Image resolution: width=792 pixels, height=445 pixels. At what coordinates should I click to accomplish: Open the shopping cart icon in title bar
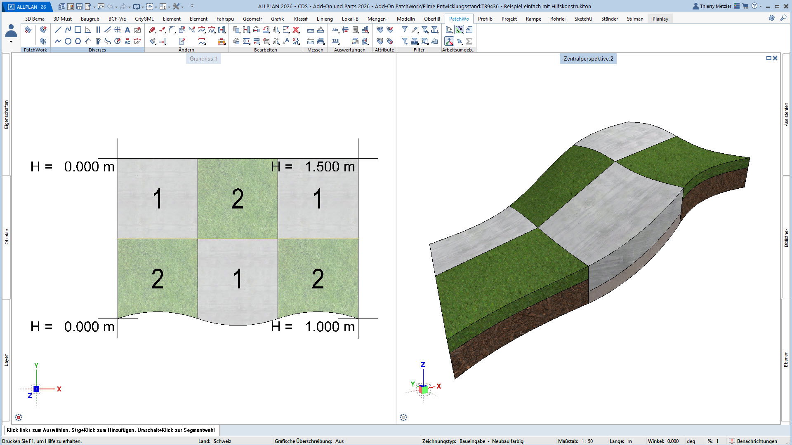coord(745,6)
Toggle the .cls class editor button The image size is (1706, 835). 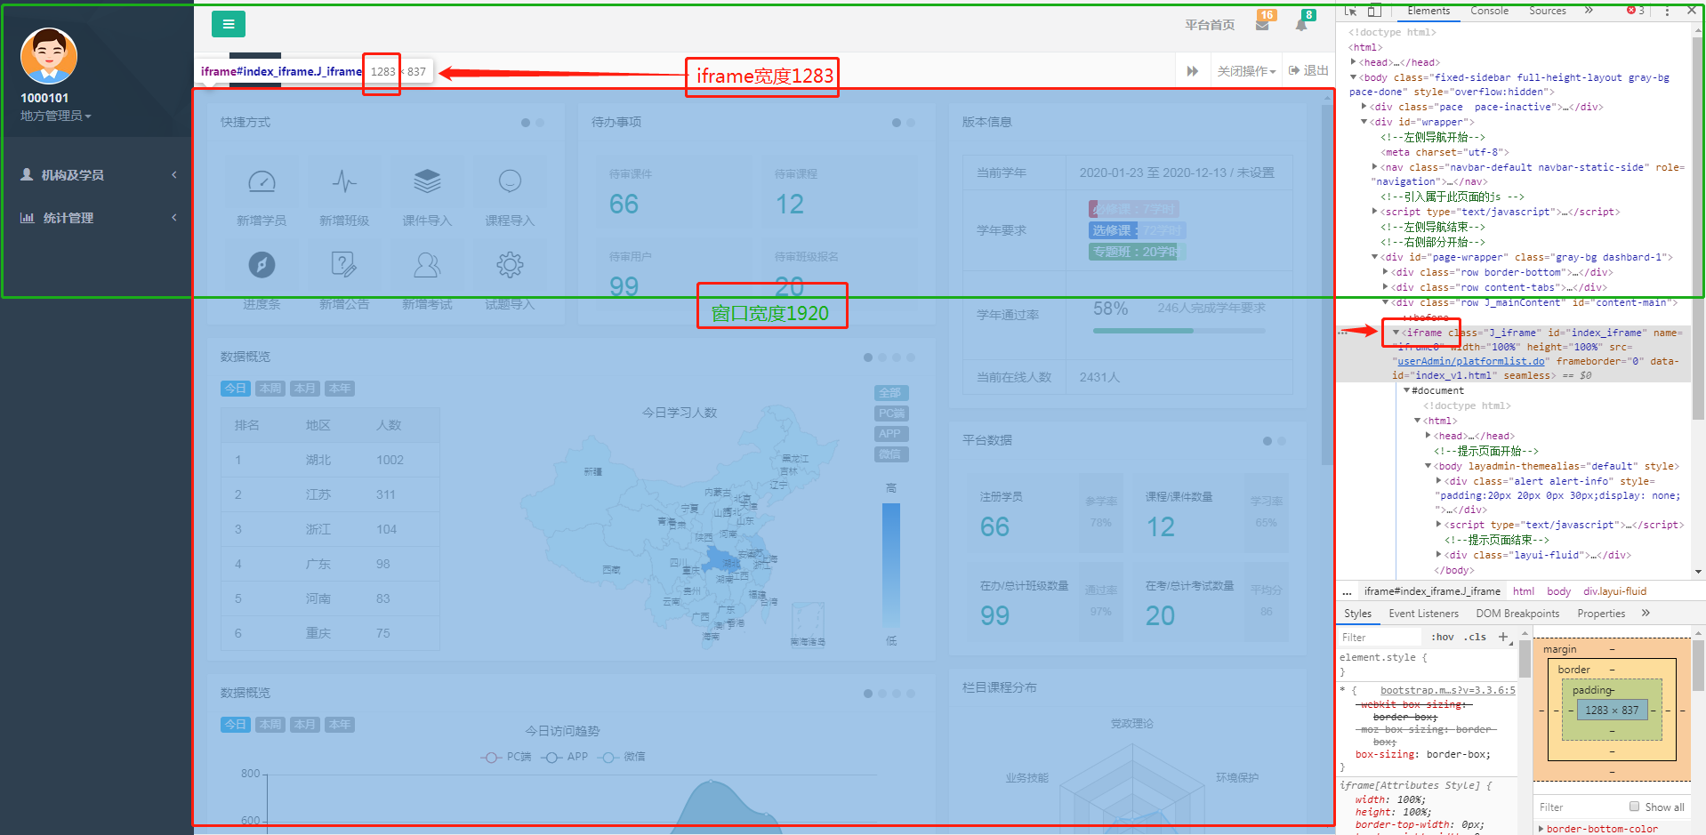point(1474,637)
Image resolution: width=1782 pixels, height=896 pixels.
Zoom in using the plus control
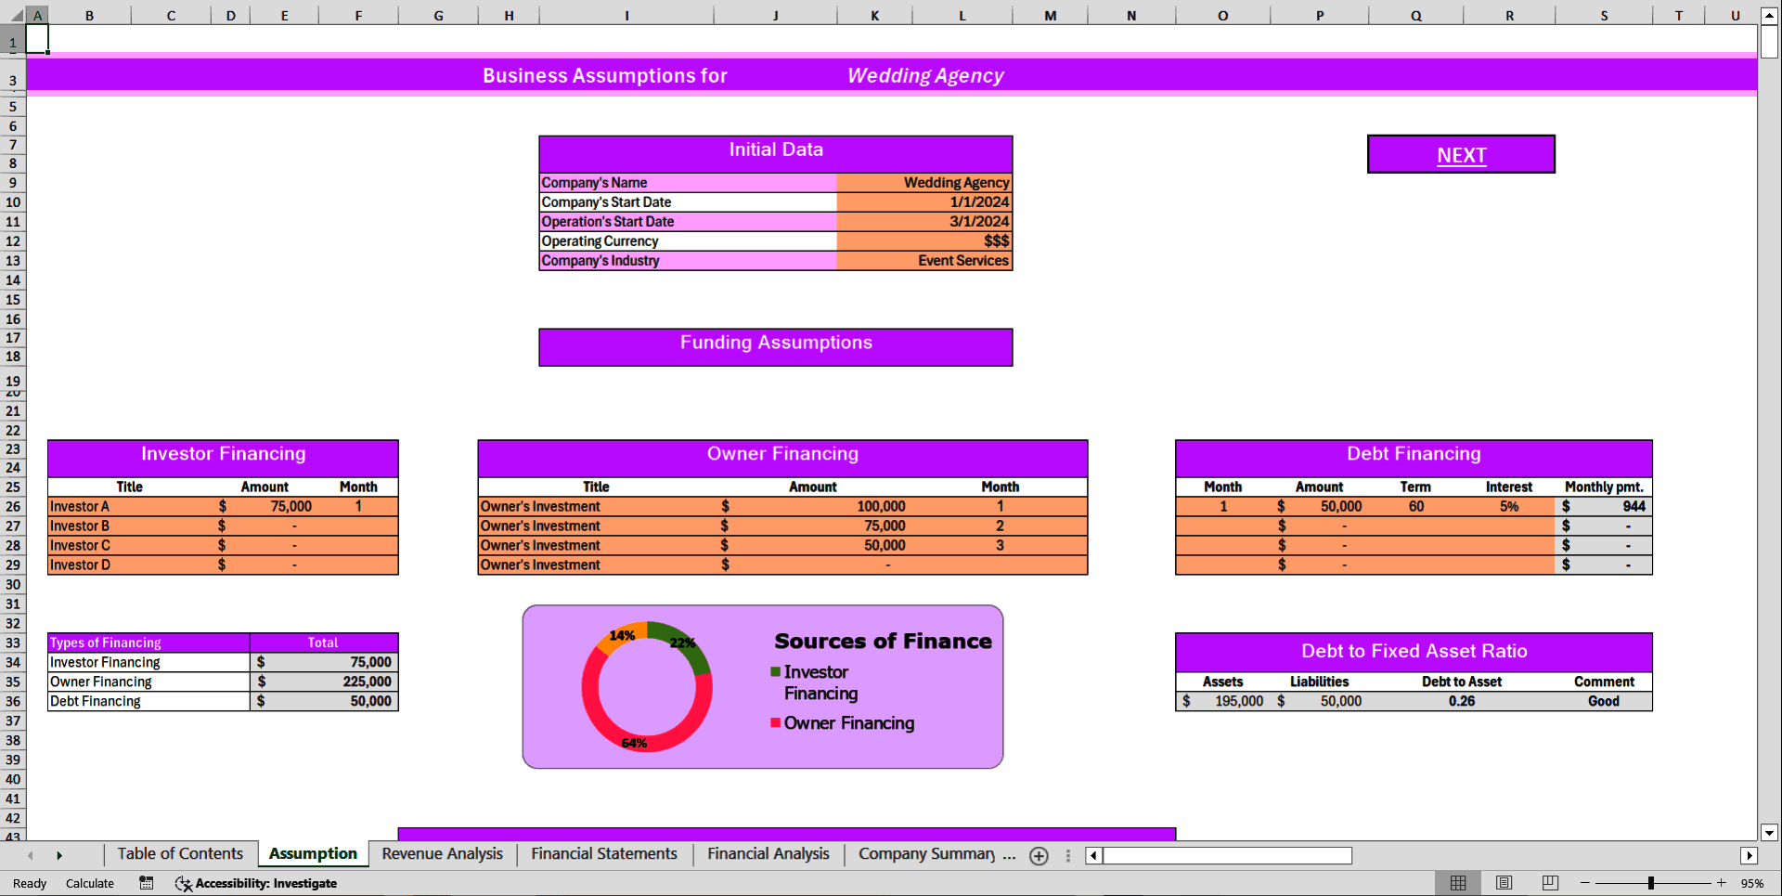coord(1722,883)
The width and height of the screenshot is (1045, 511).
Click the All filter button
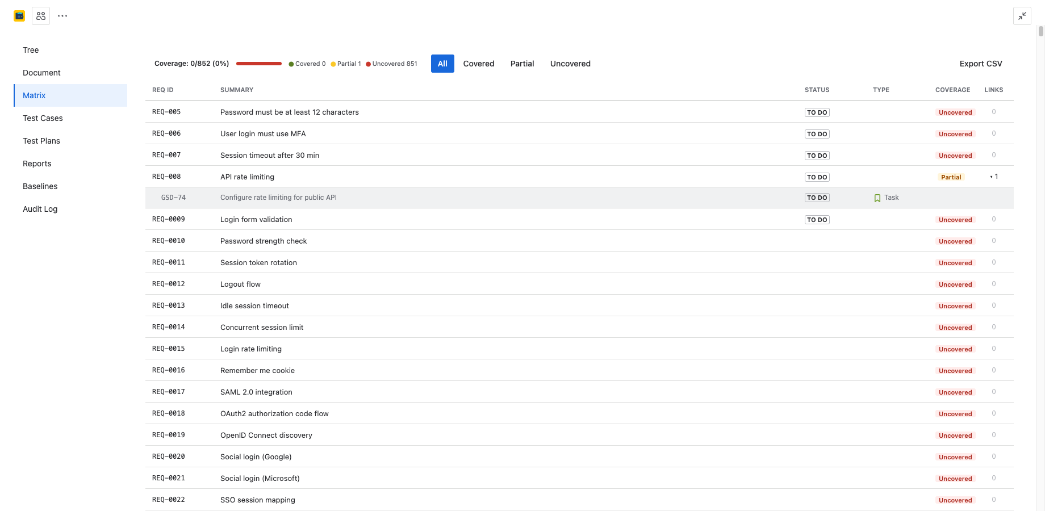pos(442,63)
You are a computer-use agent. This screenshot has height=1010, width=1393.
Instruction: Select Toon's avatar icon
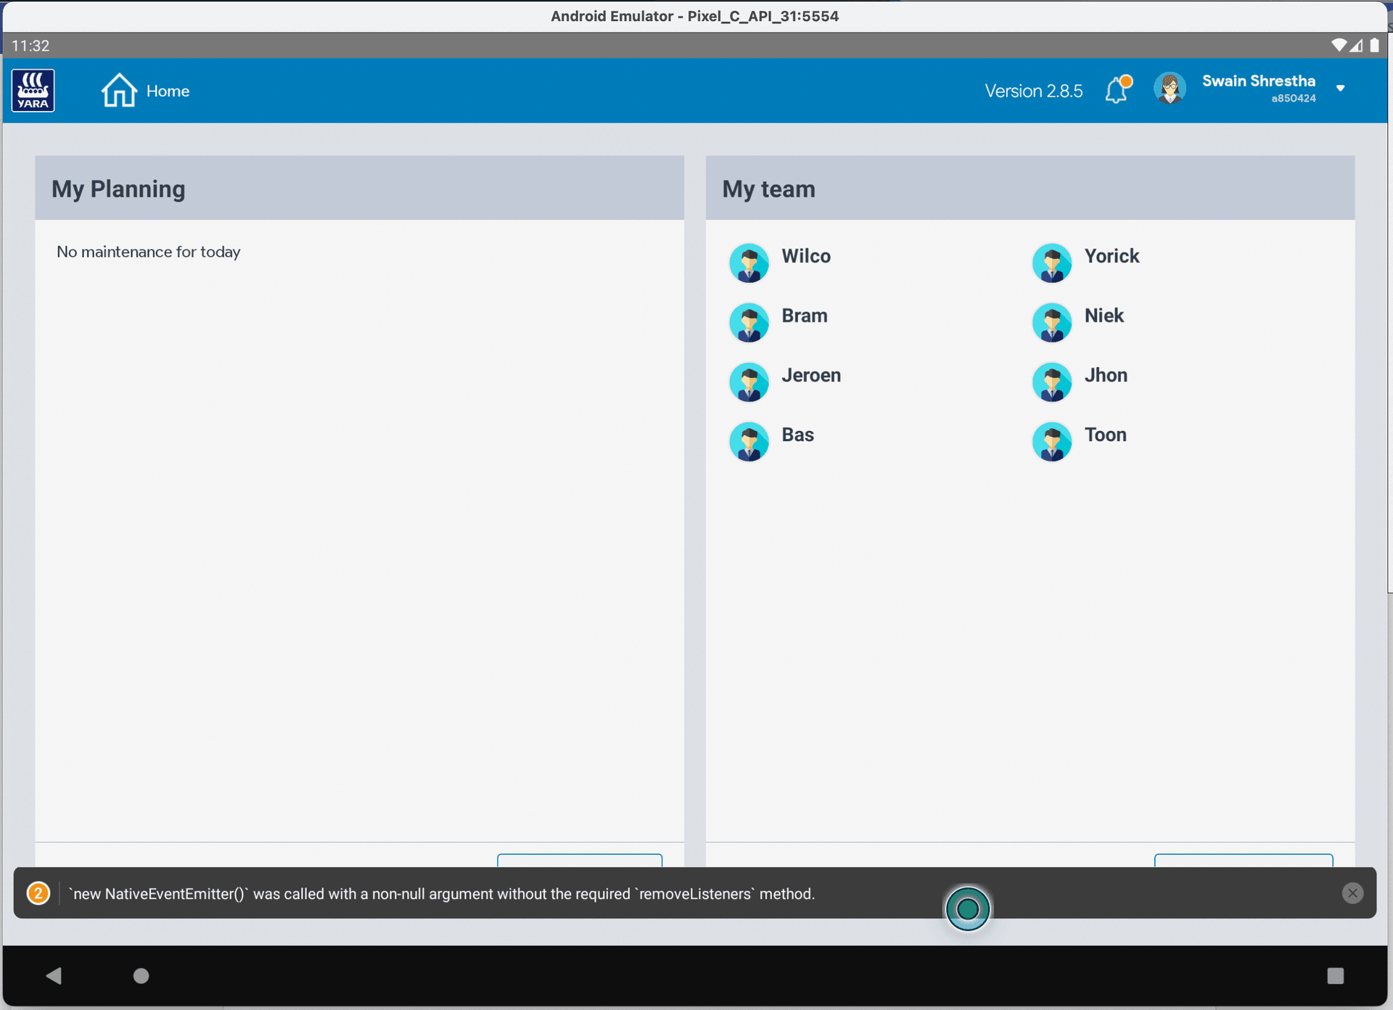pos(1051,441)
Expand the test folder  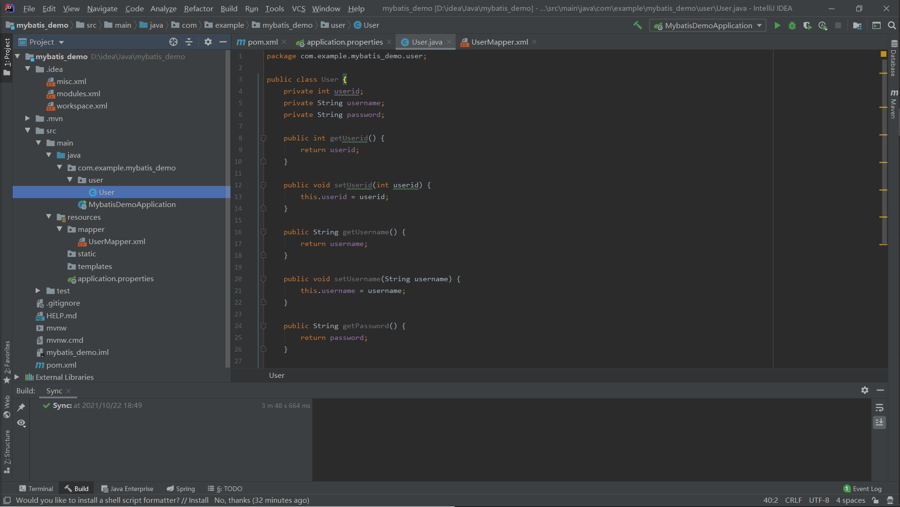(x=38, y=291)
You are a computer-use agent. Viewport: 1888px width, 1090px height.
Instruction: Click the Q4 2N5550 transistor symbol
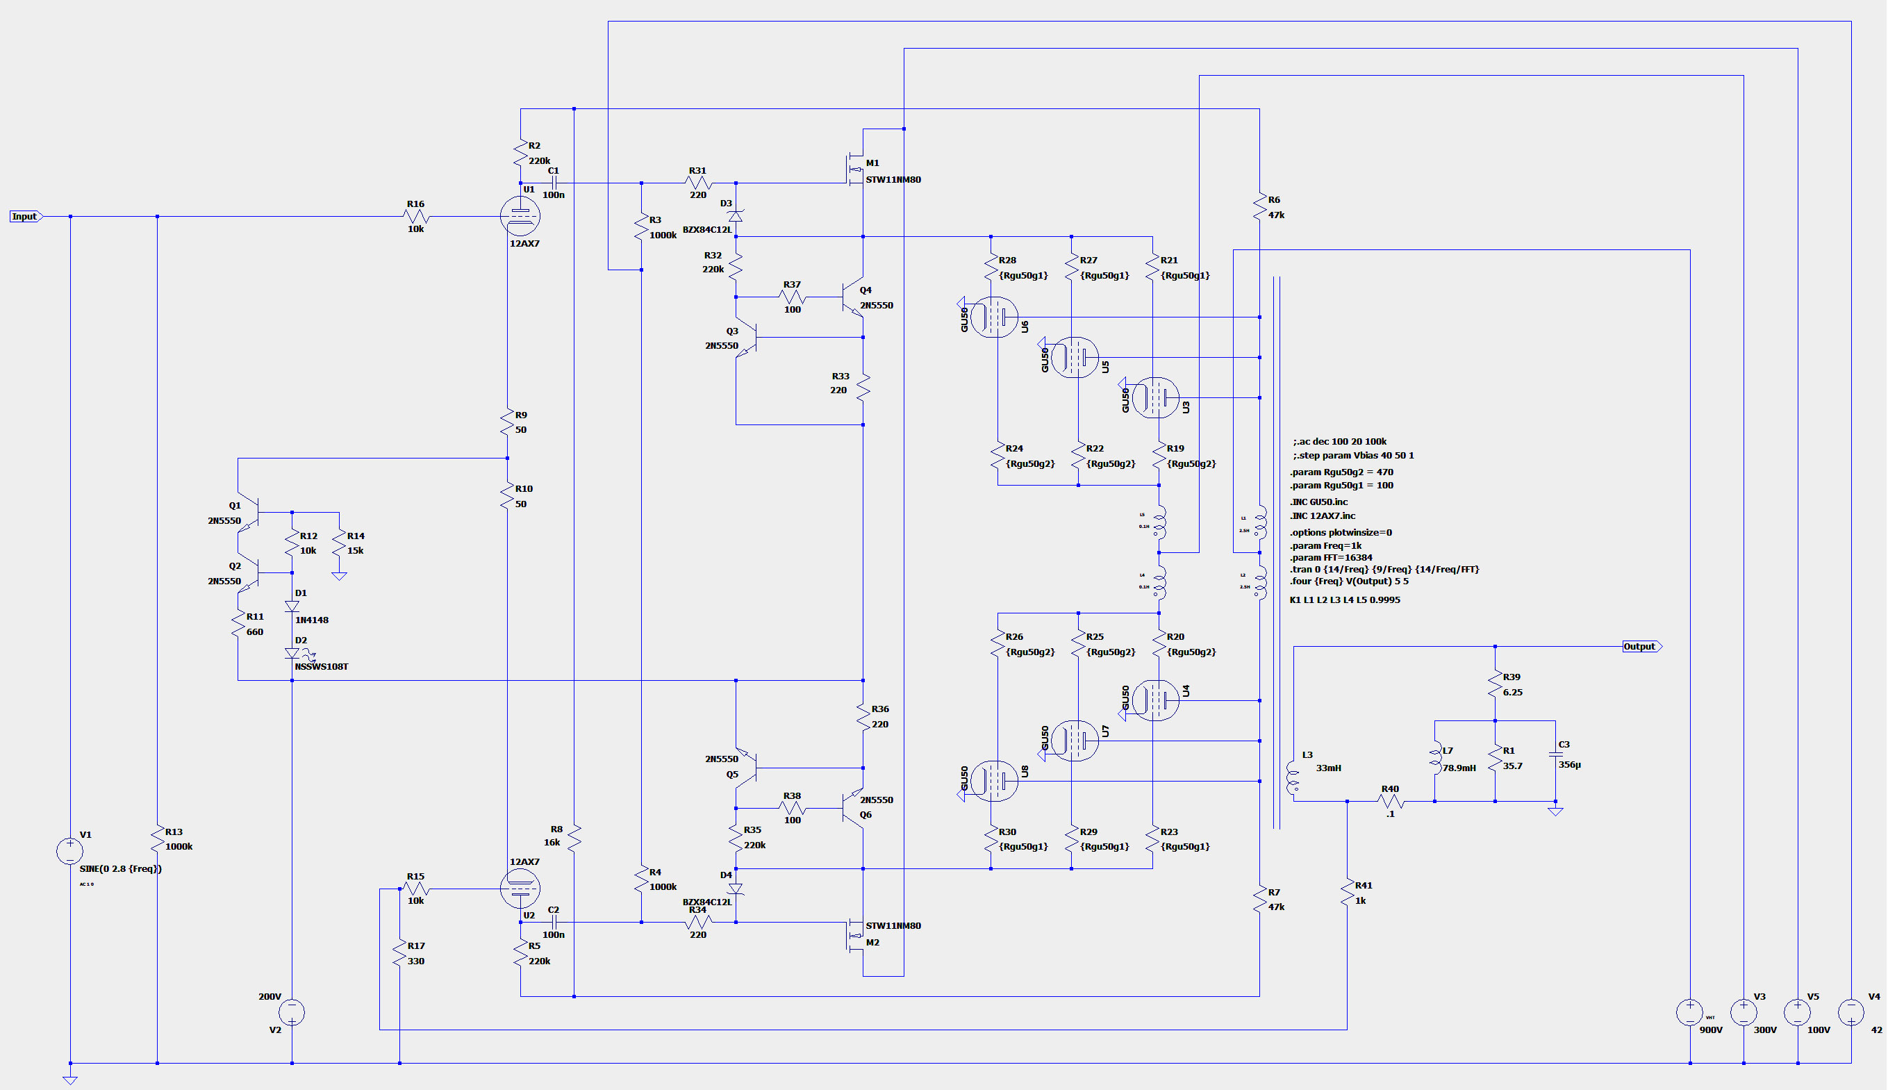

====

### Problem to work on
Locate the lines above that contain "screenshot" and copy them.

### Response to this exercise
The width and height of the screenshot is (1045, 511).
You are a computer-use agent. This screenshot has height=1010, width=1393.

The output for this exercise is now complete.